Apache Airflow

Podcast episode on Talk python to me

Podcast episode - Apache Airflow Open-Source Workflow with Python

Notes

Cron is unable to handle complexities in scheduling and dependencies.

Luigi was used, but relied heavily on XML.

Airflow is an orchestration tool. Airflow Website

Airflow doesn't perform tasks, it tells other services to perform tasks.

Having an workflow orchestration tool, allows for teams to collaborate on data pipelines.

The components of Airflow are as follows:

Sensor - waiting to see is an object in S3
Transfer - moving something from A to B
Operator - anything in a service eg. starting a kubernetes cluster

[link to Airflow operators or transfer or sensor]

Airflow operators

Airflow sensors

What is something goes wrong? Each task within Airflow should be idempotent. If run multiple times should produce the same result. Within Airflow there is the option to set the number of retries (eg 4).
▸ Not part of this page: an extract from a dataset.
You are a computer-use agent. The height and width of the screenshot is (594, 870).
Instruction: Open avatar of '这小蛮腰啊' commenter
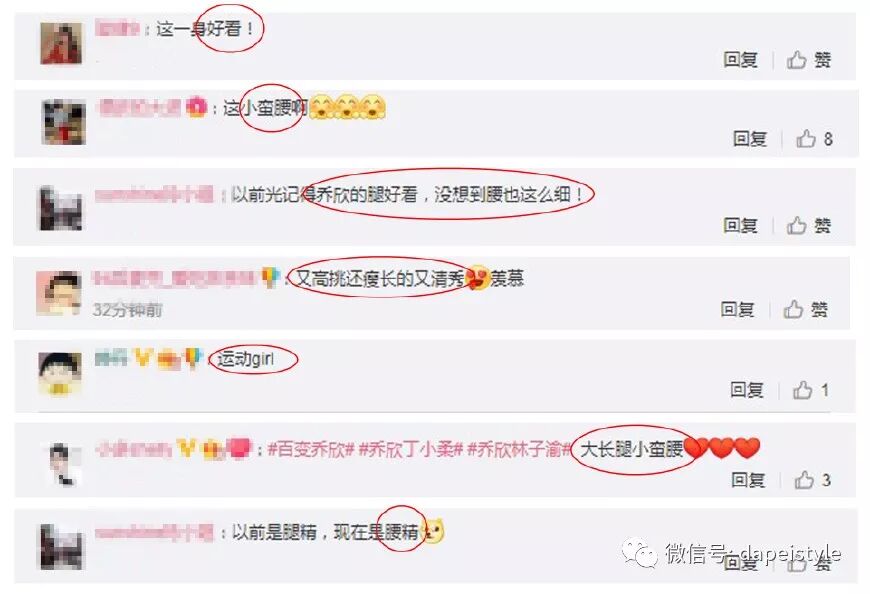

There are on failure callbacks. sending email on failure letting you know.

airflow principles

A certain number of base operators come when airflow in pip installed.
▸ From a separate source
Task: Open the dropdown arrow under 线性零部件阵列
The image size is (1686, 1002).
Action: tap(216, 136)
Other integrations eg google big query are pip installable - seperate from the base installation.

It is possible to build your own providers.

What if I want airflow?

Hosted solutions:

Google Cloud Composer

Astronomer

AWS MWAA (Managed Workflows for Apache Airflow) -

There is a docker image for airflow. Docker compose is the quickstart.
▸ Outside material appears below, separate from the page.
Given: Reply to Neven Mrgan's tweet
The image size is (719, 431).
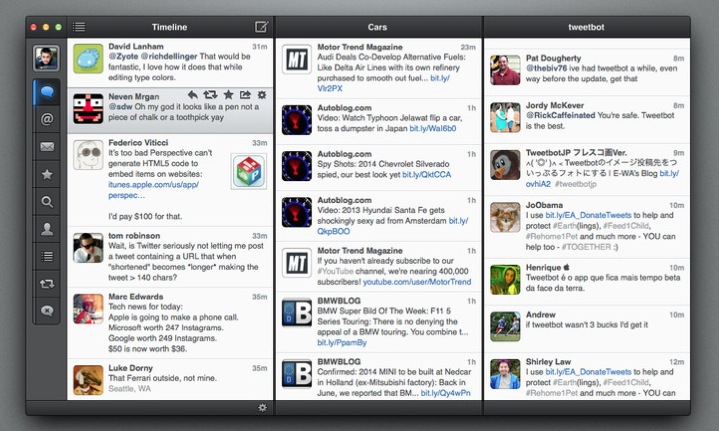Looking at the screenshot, I should pyautogui.click(x=193, y=95).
Helm chart is recommended for production Airflow: link

Airflow community summit: link

Apache ::: Value community over code.

If the community is not healthy the code will not do well or last.

In Airflow 2.0 there is significant improvement to the dashboard UI.

Apache Airflow YouTube channel

Everything is python in Airflow. It is not possible to edit the DAGs using the user interface.

Example DAG


import json
from datetime import timedelta, datetime

from airflow import DAG
from airflow.operators.bash import BashOperator
from airflow.contrib.operators.bigquery_operator import BigQueryOperator
from airflow.operators.python import PythonVirtualenvOperator, PythonOperator

import os
import pathlib
import urllib.request
import zipfile
import shutil

default_args = {
    'owner': 'airflow',
    'depends_on_past': False,    
    'start_date': datetime(2021, 7, 14),
    'end_date': datetime(2021, 12, 5),
    'email': ['[email protected]'],
    'email_on_failure': True,
    'email_on_retry': False,
    'retries': 2,
    'retry_delay': timedelta(minutes=5),
}

#schedule_interval = "00 05 * * *"

BQ_CONN_ID = "my_gcp_conn"

dag = DAG(
    'dag_for_testing', 
    default_args=default_args)#, 
    #schedule_interval=schedule_interval
    #)

# -------------------- Python Functions -------------------- #

def where_am_i():
    """Print the current working directory
    """

    print(os.getcwd())

    return None

def download_repo():
    """Download the fivethirtyeight data repo as a zip file.
    Saves the zip file in a folder called data
    """

    pathlib.Path(os.getcwd(), "data").mkdir(parents=True, exist_ok=True)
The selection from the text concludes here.